Step 2: Practicing Python projects. Building small projects using Python and applying what has been taken up in Step 1 will boost the morale and help set-up the foundation for a portfolio. Here’s a list of some projects (https://www.kdnuggets.com/2016/11/top-20-python-machine-learning-open-source-updated.html).
Step 3: Moving to specific Data Science Libraries. The two most important libraries for data science are Pandas and NumPy. These are exclusively for exploring and playing with data. Here’s a list of some libraries (https://www.dataquest.io/blog/15-python-libraries-for-data-science/).
Step 4: Having a portfolio. Portfolios land jobs and are a must in this day and age. One can breakdown the type of projects to show into cleaning, visualization, advanced analytics, etc. But being clear while presenting the output is the key.
Python has a diverse portfolio of applications, it is used in software development, to create web frameworks, for graphic designing, not to miss analytics and data science, etc. It really requires a separate blog to talk about the benefits and uses of Python but in an attempt to talk about some specific benefits and uses of the language, here are a few
a) Flexibility and Scalability: python is a free and open-source language and has a huge online community. It can be scaled swiftly among many other available languages. You can find Python being used across multiple industries, accelerating and empowering the development and analytics.

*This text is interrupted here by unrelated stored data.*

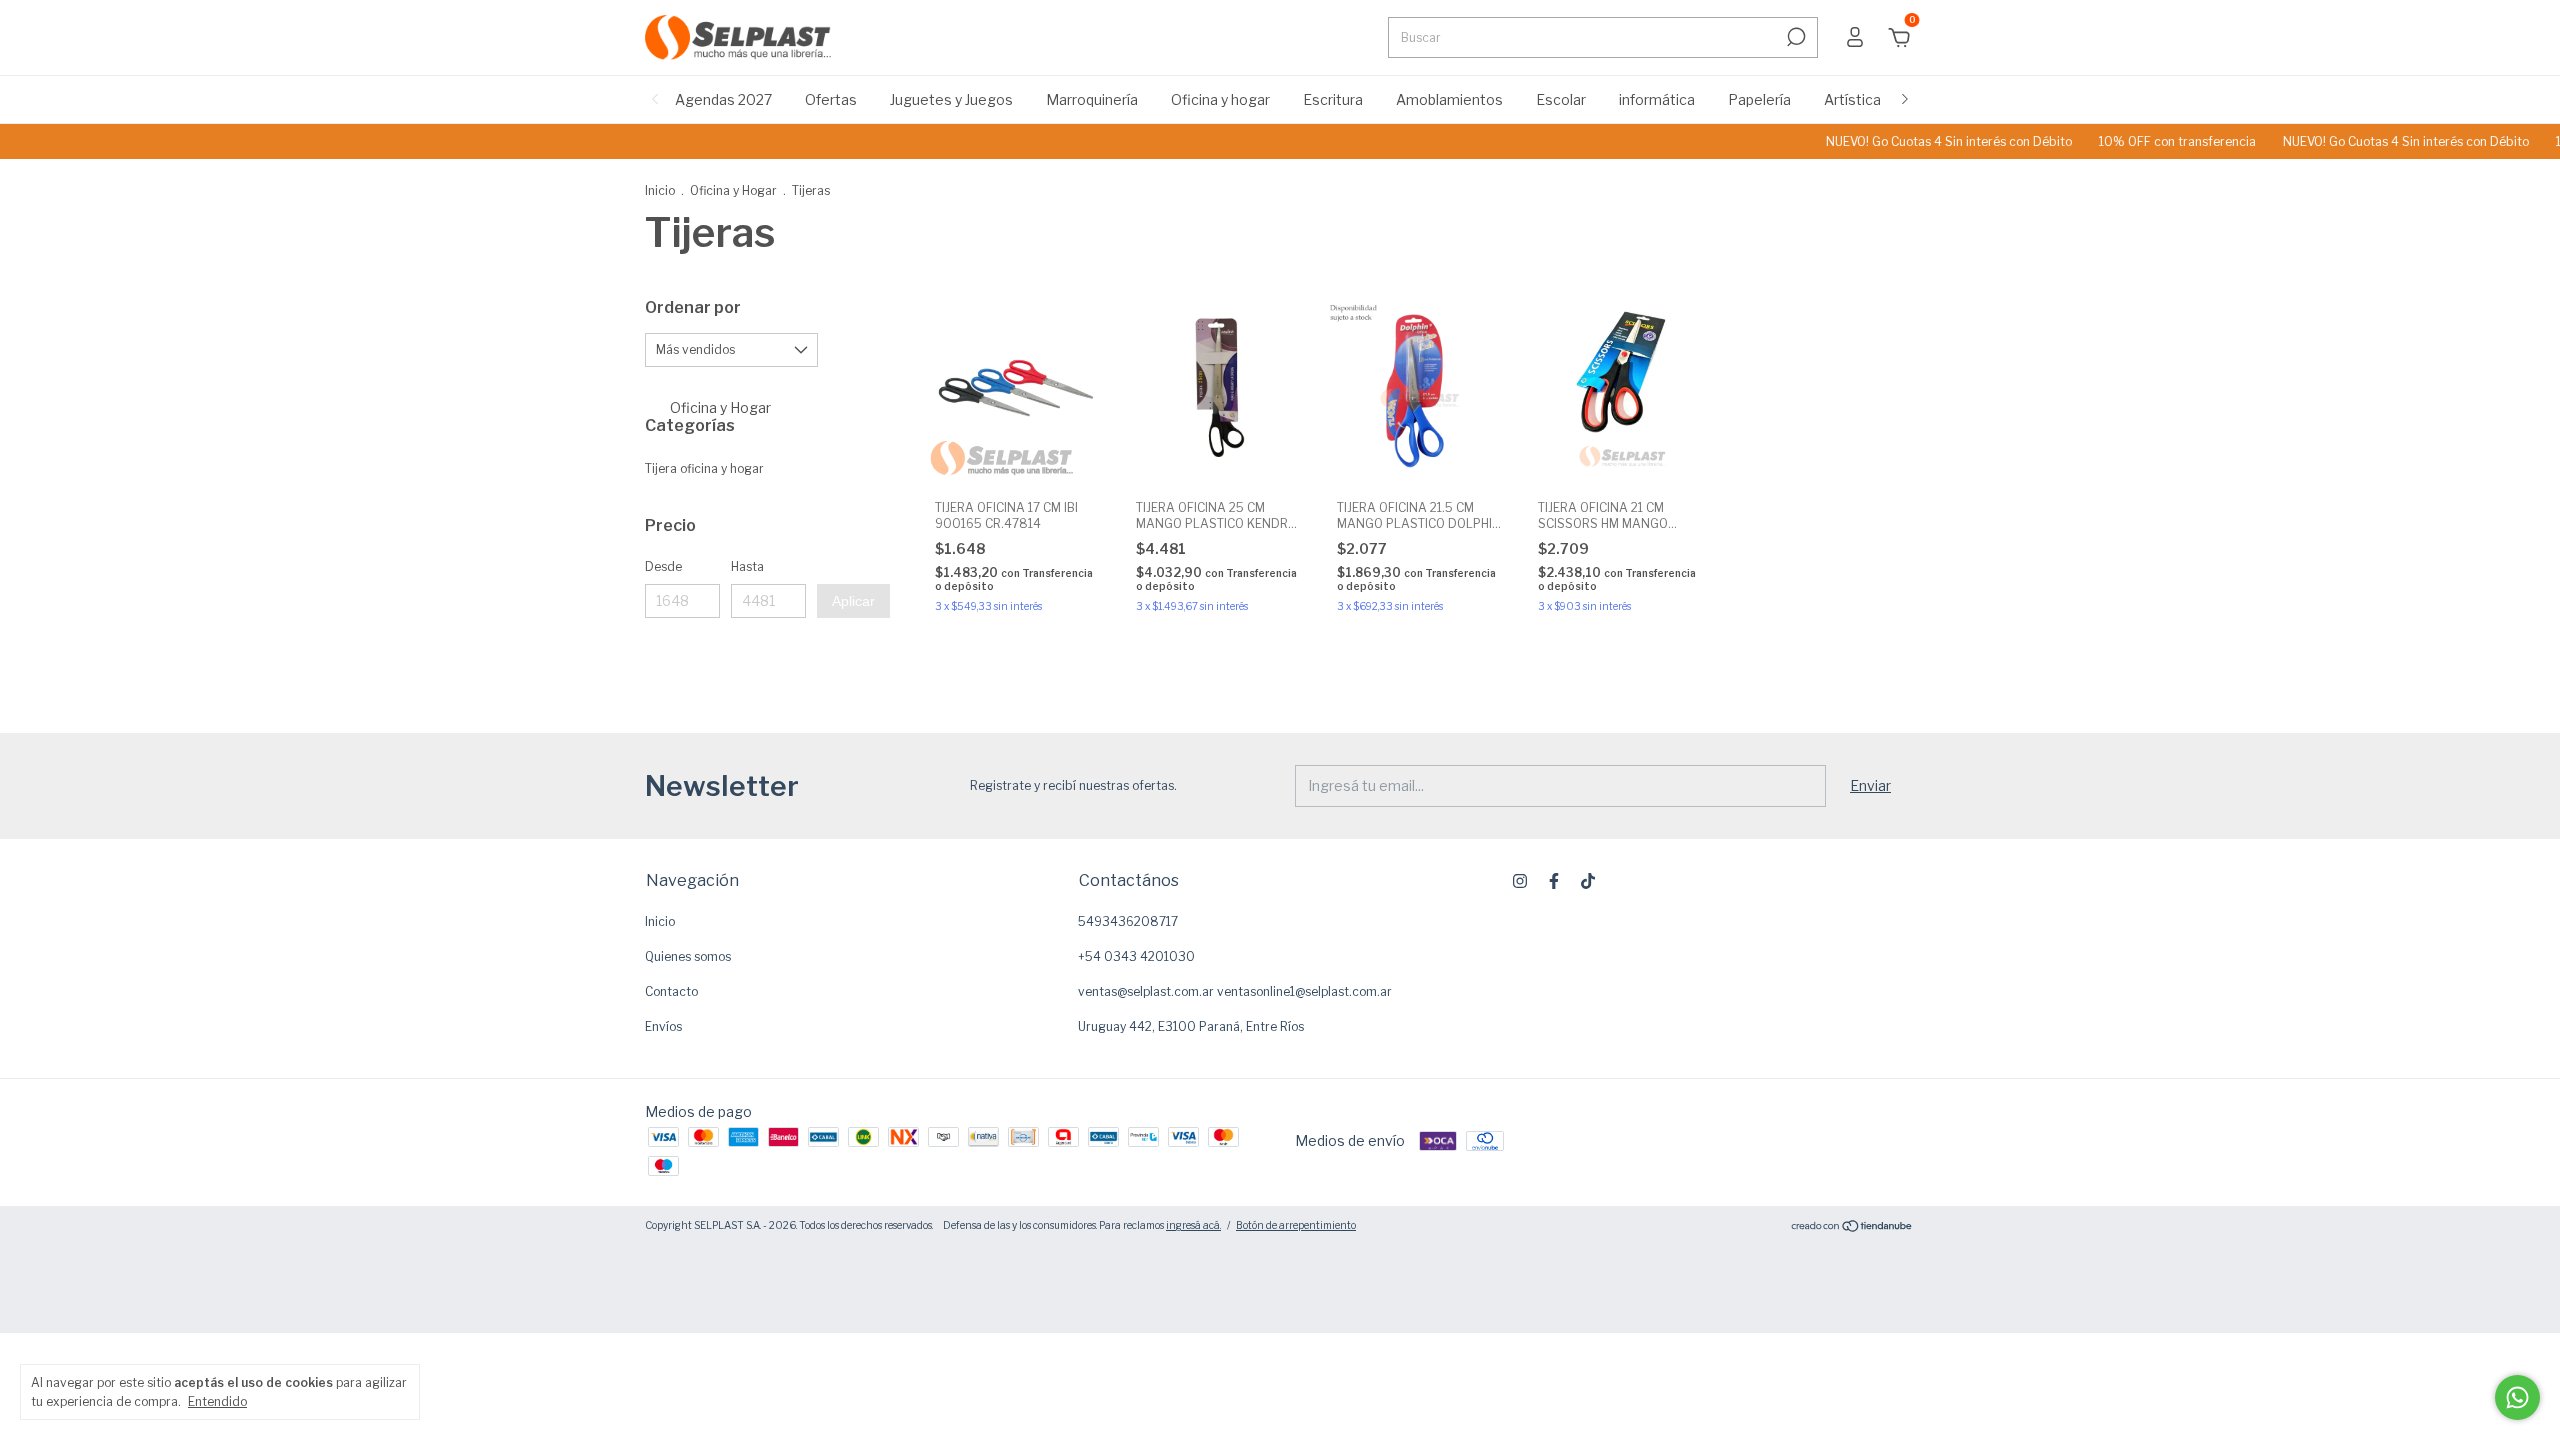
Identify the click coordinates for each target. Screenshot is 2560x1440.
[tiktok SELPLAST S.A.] (1588, 881)
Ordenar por (693, 307)
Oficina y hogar (1220, 99)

b) Libraries: Due to the wide usage, Python has hundreds of libraries and frameworks that work as a great addition to the development process. As a data analyst or data scientist, you will often find yourself using the following libraries
Pandas- primary for data analysis, it used for manipulation and well suited for different data structure such as tabular, time series, etc
NumPy- stands for Numerical Python and is essential for numerical computing. It is one of the core libraries for Data Science, allowing the user to perform various mathematical operations
Matplotlib- it is a powerful visualization library in the language. It provides a variety of graphs, from histograms to line charts and even heat maps
Scikit- essentially for machine learning, it contains a lot of tools such as classification, clustering, regression, etc
SciPy- stands for Scientific Python, is built on NumPy and used for various high-level engineering modules
c) Automation and reporting: the reports that are usually made on a monthly or weekly basis can be automated using Python. By importing Pandas library along with loading the data, easy custom pivots can be made. Which can then be easily exported into an Excel file. Python also allows beautifying the report along with automation, by adding formatting to the titles, subtitles, making colorful charts, etc. Then finally the whole workflow can be automated.
However, like any other thing Python also has its share of shortcomings. It may lack speed and requires using custom runtimes sometime. Also lacks some built-in features in comparison to other high-level languages, but the plethora of libraries and frameworks more than compensates for that limitation.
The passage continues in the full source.